Zschaubitz Erik, Schröder Henning, Glackin Conor Christopher, Vogel Lukas, Labrenz Matthias, Sperlea Theodor
Department of Biological Oceanography, Leibniz Institute for Baltic Sea Research, Seestraße 15, Rostock, 18119, Germany.
Planet AI GmbH, Warnowufer 60, Rostock, 18057, Germany.
Comput Struct Biotechnol J. 2025 Apr 16;27:1636-1647. doi: 10.1016/j.csbj.2025.04.017. eCollection 2025.
Next-Generation Sequencing methods like DNA metabarcoding enable the generation of large community composition datasets and have grown instrumental in many branches of ecology in recent years. However, the sparsity, compositionality, and high dimensionality of metabarcoding datasets pose challenges in data analysis. In theory, feature selection methods improve the analyzability of eDNA metabarcoding datasets by identifying a subset of informative taxa that are relevant for a certain task and discarding those that are redundant or irrelevant. However, general guidelines on selecting a feature selection method for application to a given setting are lacking. Here, we report a comparison of feature selection methods in a supervised machine learning setup across 13 environmental metabarcoding datasets with differing characteristics. We evaluate workflows that consist of data preprocessing, feature selection and a machine learning model by their ability to capture the ecological relationship between the microbial community composition and environmental parameters. Our results demonstrate that, while the optimal feature selection approach depends on dataset characteristics, feature selection is more likely to impair model performance than to improve it for tree ensemble models like Random Forests. Furthermore, our results show that calculating relative counts impairs model performance, which suggests that novel methods to combat the compositionality of metabarcoding data are required.

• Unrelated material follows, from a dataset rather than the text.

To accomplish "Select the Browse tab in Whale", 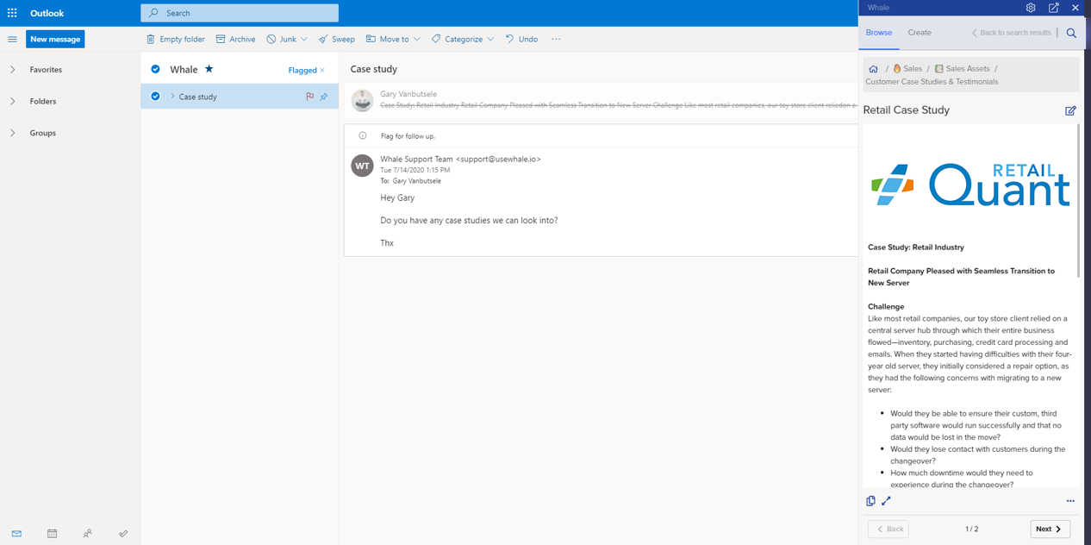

像DNA宏条形码这样的新一代测序方法能够生成大量的群落组成数据集,并且近年来在生态学的许多分支中发挥了重要作用。然而,宏条形码数据集的稀疏性、组成性和高维度给数据分析带来了挑战。理论上,特征选择方法通过识别与特定任务相关的信息丰富的分类单元子集,并丢弃那些冗余或不相关的分类单元,来提高环境DNA宏条形码数据集的可分析性。然而,目前缺乏关于选择适用于特定设置的特征选择方法的通用指南。在这里,我们报告了在一个监督机器学习设置中,对13个具有不同特征的环境宏条形码数据集的特征选择方法的比较。我们通过捕获微生物群落组成与环境参数之间生态关系的能力,评估由数据预处理、特征选择和机器学习模型组成的工作流程。我们的结果表明,虽然最佳的特征选择方法取决于数据集的特征,但对于像随机森林这样的树集成模型,特征选择更有可能损害模型性能而不是提高它。此外,我们的结果表明,计算相对计数会损害模型性能,这表明需要新的方法来应对宏条形码数据的组成性。